Here's what I observed for partitioning:
And boy, were the results surprising! While the partitioned table dramatically cut down on Bytes Read (22.5 KB vs. 1839.4 KB) – a clear win for data pruning – its Elapsed Time was a whopping 12 times slower, and it spun up an astonishing 183 times more Num Tasks than the non-partitioned table. Talk about counter-intuitive!
Spark's logs spilled the beans:
InMemoryFileIndex: Selected 1 partitions out of 1824, pruned 99.9451754385965% partitions.
This confirmed that Spark was logically identifying the correct partition. But here's the kicker: the high Num Tasks and Elapsed Time pointed to a significant bottleneck in the physical discovery phase. Even though Spark knew it only needed one partition, it still had to trudge through and list all 1824 partition directories on the local filesystem just to find that single relevant one.

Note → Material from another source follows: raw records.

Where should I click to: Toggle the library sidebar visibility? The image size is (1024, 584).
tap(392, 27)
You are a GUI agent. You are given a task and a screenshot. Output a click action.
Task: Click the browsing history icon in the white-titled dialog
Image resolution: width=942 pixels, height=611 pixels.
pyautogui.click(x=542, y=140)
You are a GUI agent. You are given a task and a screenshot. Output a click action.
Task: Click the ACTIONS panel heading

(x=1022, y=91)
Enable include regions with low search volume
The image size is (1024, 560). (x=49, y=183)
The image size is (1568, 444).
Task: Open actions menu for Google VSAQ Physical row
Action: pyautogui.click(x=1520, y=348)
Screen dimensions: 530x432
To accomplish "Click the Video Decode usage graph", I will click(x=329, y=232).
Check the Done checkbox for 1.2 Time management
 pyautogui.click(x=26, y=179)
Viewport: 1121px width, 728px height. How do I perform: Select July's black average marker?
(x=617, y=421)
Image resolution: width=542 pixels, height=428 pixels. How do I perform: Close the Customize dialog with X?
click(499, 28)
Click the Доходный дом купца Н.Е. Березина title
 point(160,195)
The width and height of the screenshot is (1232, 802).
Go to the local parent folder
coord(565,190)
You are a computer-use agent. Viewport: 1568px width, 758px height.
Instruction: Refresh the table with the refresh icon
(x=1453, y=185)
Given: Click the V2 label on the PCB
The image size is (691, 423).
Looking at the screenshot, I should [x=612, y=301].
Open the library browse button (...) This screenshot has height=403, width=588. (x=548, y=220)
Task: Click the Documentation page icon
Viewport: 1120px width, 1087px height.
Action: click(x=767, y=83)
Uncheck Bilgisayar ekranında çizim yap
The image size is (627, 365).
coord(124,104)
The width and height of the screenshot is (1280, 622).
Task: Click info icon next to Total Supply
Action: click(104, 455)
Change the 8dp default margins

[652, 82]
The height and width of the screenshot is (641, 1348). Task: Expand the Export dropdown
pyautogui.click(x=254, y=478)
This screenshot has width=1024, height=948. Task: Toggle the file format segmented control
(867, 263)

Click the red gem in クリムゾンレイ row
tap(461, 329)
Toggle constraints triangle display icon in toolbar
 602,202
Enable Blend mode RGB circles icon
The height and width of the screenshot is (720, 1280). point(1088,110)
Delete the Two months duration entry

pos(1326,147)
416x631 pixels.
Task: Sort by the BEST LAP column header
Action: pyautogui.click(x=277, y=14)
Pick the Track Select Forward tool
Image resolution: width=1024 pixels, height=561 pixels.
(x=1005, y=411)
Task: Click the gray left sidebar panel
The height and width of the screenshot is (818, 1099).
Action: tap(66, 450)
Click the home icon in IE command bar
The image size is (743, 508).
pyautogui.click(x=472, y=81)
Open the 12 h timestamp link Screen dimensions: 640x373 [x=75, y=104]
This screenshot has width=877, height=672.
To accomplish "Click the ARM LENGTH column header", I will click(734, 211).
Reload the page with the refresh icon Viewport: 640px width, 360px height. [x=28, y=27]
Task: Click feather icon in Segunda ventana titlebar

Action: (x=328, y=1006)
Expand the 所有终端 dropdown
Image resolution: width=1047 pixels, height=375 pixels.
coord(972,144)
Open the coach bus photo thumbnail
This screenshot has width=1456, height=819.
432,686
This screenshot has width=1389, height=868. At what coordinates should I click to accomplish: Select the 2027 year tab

This directory traversal is a real drag on local filesystems, especially when you have a gazillion tiny directories. It really highlights a key difference between local filesystems and awesome distributed object storage like S3, where optimized connectors can magically query for specific partition paths without breaking a sweat.
Choosing the Right Strategy
Beyond partitioning, picking the right join strategy is super important for Spark performance. I benchmarked three common join types: Default Join, Broadcast Join, and Bucketed Join.
Here are the results for join operations:
Here are the awesome insights I gathered from the join operations:
Default Join Baseline: Think of the standard (default) join as your baseline. It usually involves a good chunk of data shuffling across the network, and my benchmarks showed it with higher elapsed time and shuffle metrics.
Broadcast Join Efficiency: The Broadcast Join was a total rockstar! It significantly slashed the elapsed time to just 1 second and executor run time to 1 second. This is your go-to move for joining a big table with a smaller one because it practically eliminates shuffle operations (we're talking a tiny 0.002 KB shuffle bytes!). A massive improvement over the default join, for sure.
Bucketed Join Performance: The Bucketed Join also hit that sweet spot with the lowest elapsed time (1 second) and super efficient executor run time (1 second). This one's a champ when your data is already pre-organized using bucketing. It minimizes data shuffling like a pro and is incredibly effective for those large-scale joins on pre-bucketed data.
My Top Spark Tips for You!
Strategic Partitioning: Only partition large, growing tables (>1TB) to avoid metadata overhead. For smaller tables, keep them flat. Always consider granularity to balance data organization and metadata discovery costs.
Leverage Catalogs & Modern Formats: Use a catalog (like Hive, Unity Catalog, or others) for efficient partition pruning. Enhance this with modern table formats (Iceberg, Delta) for superior metadata management and file filtering.
Master Join Strategies: Optimize joins by choosing the right strategy: Broadcast Join for small-to-large table joins, and Bucketed Join for pre-organized data to minimize shuffling. Avoid default joins when better alternatives exist.
---
For getting started with these benchmarks and running your own experiments, check out the GitHub repository: https://github.com/hoaihuongbk/spark-io-experience





Awesome, I’m having the same performance drag and mounting request costs when scanning numerous small files on S3 that adhere to datetime partitioning. It takes a large number of files just to fill a single partition for each core to process.
I guess unless the total data volume is substantial enough for each partition or, ideally, file to approach the optimal 128 MB size and downstream consumers can leverage column-level filtering, partitioning too early without actual use cases may actually hurt read performance and increase reading cost.